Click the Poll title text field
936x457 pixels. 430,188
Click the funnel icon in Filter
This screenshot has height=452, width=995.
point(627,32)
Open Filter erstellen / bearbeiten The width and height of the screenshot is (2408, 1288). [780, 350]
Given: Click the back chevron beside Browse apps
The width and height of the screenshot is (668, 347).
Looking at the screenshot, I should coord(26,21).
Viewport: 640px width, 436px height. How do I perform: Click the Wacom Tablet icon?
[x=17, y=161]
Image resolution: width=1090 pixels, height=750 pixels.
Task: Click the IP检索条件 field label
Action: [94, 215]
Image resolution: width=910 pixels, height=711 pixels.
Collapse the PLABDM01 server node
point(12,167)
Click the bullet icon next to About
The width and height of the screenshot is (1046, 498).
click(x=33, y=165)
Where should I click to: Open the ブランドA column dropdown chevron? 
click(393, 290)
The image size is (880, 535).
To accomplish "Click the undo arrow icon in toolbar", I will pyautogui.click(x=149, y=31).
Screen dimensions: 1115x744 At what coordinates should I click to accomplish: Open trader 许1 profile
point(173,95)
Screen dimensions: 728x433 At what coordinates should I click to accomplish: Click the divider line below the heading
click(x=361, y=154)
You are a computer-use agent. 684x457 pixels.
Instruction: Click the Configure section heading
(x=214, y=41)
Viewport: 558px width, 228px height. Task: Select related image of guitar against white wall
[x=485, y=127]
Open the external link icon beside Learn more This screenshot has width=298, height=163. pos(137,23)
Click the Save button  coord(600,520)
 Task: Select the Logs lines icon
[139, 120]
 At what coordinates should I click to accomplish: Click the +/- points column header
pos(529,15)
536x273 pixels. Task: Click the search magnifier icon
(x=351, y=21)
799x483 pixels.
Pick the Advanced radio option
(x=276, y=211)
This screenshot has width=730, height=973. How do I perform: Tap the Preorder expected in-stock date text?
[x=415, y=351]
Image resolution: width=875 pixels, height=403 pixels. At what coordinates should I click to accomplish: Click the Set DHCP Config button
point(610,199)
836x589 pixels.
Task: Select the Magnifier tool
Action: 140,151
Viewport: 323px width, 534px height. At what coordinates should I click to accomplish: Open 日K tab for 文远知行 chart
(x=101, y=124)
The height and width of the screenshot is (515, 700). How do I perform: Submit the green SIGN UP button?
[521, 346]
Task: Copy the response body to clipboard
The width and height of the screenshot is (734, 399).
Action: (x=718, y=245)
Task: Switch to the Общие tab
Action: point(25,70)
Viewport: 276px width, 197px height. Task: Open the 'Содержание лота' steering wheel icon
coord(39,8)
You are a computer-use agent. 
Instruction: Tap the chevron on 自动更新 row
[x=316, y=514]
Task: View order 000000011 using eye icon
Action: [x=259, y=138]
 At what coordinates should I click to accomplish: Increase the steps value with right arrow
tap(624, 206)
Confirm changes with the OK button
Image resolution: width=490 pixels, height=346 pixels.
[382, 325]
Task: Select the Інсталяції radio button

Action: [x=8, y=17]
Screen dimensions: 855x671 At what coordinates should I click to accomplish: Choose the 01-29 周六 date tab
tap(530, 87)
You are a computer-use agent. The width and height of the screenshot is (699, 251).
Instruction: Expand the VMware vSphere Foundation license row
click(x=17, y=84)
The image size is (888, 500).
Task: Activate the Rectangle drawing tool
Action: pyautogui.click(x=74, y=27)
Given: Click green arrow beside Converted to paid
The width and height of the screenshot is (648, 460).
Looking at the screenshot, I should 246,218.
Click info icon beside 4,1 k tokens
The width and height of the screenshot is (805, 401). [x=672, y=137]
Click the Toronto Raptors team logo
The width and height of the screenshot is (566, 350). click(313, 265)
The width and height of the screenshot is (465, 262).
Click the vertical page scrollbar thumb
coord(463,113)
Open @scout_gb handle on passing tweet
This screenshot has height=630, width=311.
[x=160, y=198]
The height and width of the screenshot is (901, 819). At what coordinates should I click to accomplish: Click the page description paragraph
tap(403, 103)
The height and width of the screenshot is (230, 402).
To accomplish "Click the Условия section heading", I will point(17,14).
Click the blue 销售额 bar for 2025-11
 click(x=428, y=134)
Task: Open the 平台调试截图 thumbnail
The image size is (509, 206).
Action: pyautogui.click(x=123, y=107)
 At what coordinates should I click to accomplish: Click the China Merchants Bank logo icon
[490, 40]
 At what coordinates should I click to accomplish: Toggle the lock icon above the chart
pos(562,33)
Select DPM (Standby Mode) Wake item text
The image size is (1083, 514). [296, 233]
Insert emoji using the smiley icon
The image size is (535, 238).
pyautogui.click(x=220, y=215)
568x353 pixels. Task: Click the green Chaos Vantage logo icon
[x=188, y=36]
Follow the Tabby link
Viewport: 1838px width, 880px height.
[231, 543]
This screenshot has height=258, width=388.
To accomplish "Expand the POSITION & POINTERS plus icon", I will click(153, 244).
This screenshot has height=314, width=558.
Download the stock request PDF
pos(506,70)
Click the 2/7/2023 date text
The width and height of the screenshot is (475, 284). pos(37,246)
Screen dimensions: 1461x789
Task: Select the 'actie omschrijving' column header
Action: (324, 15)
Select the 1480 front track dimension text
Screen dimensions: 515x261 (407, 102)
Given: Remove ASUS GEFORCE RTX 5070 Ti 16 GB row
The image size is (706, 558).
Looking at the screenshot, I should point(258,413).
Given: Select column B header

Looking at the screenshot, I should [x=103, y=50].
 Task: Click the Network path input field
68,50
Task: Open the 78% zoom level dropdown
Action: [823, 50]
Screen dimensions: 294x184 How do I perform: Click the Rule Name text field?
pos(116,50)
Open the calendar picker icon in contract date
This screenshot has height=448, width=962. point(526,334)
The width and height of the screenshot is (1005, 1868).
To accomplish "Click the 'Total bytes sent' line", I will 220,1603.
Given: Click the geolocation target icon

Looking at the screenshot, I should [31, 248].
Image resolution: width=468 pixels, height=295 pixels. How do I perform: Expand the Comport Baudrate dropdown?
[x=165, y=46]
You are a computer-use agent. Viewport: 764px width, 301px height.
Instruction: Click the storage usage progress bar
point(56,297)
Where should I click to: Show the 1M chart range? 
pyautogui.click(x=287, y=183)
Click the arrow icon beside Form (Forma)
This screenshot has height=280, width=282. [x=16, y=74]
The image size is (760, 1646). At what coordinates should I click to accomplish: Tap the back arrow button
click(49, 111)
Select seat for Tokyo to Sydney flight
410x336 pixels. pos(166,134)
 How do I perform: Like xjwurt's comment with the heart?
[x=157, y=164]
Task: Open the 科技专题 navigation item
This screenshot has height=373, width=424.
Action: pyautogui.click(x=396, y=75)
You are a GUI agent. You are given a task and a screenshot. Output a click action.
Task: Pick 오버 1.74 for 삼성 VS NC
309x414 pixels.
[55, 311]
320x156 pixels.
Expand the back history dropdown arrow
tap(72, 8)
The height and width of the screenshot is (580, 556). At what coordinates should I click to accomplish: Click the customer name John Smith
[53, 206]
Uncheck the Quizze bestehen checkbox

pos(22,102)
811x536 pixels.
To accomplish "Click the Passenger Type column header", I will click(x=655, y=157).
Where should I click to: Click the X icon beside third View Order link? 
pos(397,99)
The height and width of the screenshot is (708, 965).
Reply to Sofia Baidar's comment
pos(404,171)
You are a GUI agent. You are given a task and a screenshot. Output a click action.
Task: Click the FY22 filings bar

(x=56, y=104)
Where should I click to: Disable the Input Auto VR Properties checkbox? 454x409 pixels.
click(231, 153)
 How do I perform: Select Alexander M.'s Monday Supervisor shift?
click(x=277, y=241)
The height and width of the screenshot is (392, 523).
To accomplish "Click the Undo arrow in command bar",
--- --- ---
Task details:
Please report every line of the records above that contains the word "agent".

Completed task:
You are a computer-use agent. 684x457 pixels.
You are a computer-use agent. 
You are a computer-use agent. The width and height of the screenshot is (699, 251).
You are a computer-use agent. Viewport: 764px width, 301px height.
You are a GUI agent. You are given a task and a screenshot. Output a click action.
You are a GUI agent. You are given a task and a screenshot. Output a click action.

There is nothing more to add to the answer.